[Input records]
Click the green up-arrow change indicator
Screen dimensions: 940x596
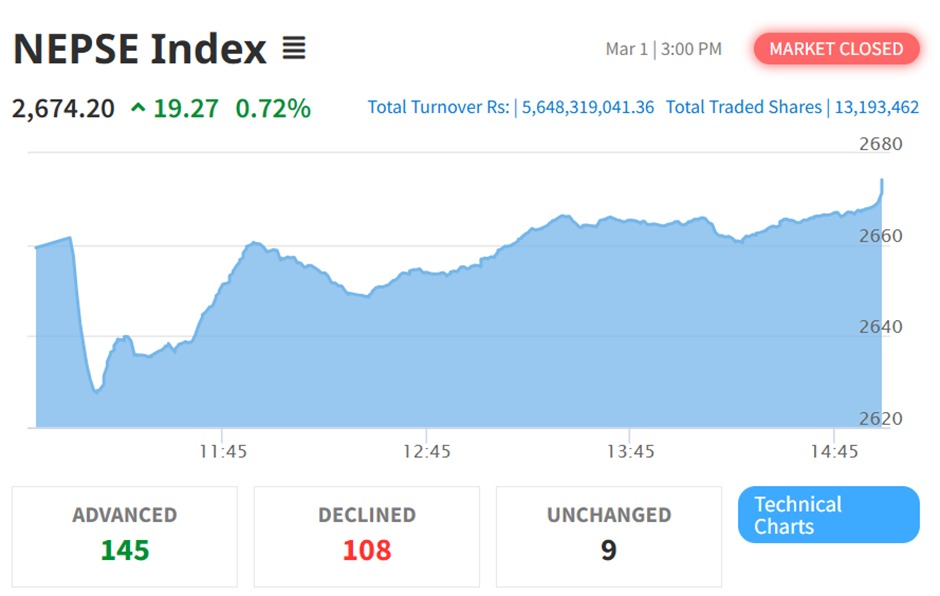pyautogui.click(x=138, y=108)
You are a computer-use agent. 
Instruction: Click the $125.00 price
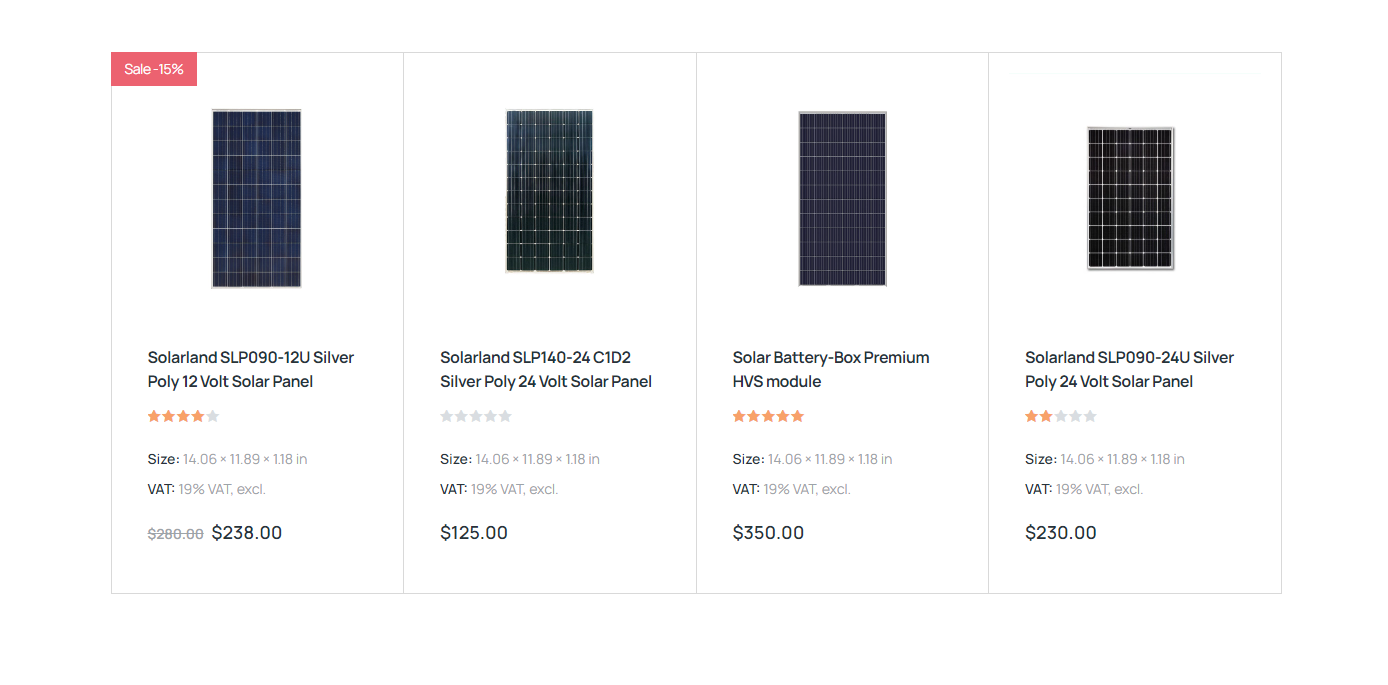pyautogui.click(x=474, y=533)
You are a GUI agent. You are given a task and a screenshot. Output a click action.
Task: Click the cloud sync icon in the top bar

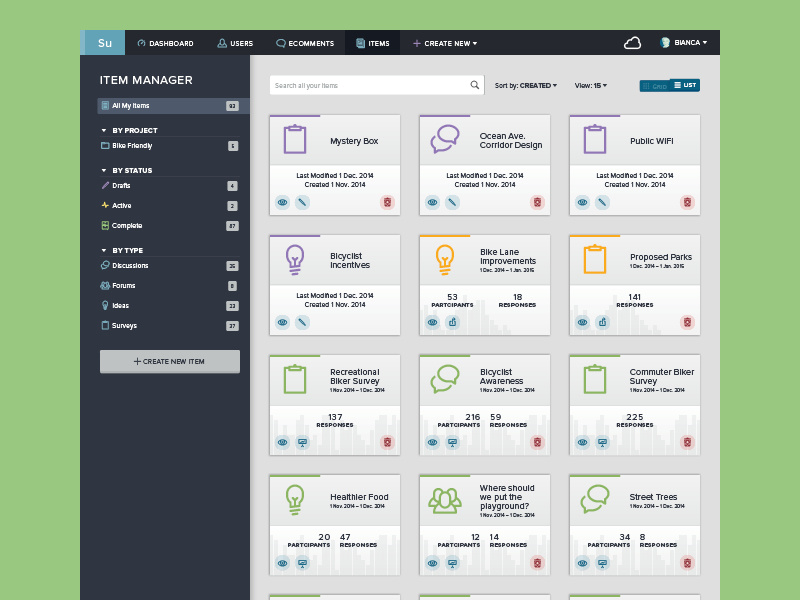(x=633, y=42)
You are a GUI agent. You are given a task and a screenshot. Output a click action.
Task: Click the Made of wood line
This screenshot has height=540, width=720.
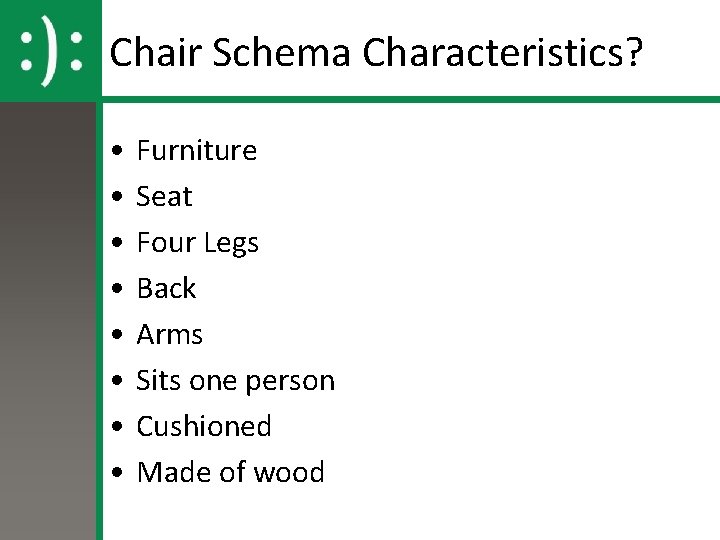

[Written task]
Please retype the entries above line for line, leaving out the pictures.

[Answer in full]
Click the green up-arrow change indicator
Screen dimensions: 940x596
pyautogui.click(x=138, y=108)
You are a computer-use agent. 
Instruction: Click the $125.00 price
pyautogui.click(x=474, y=533)
You are a GUI agent. You are given a task and a screenshot. Output a click action.
Task: Click the cloud sync icon in the top bar

(x=633, y=42)
You are a GUI agent. You are given a task and a screenshot. Output a click action.
Task: Click the Made of wood line
This screenshot has height=540, width=720.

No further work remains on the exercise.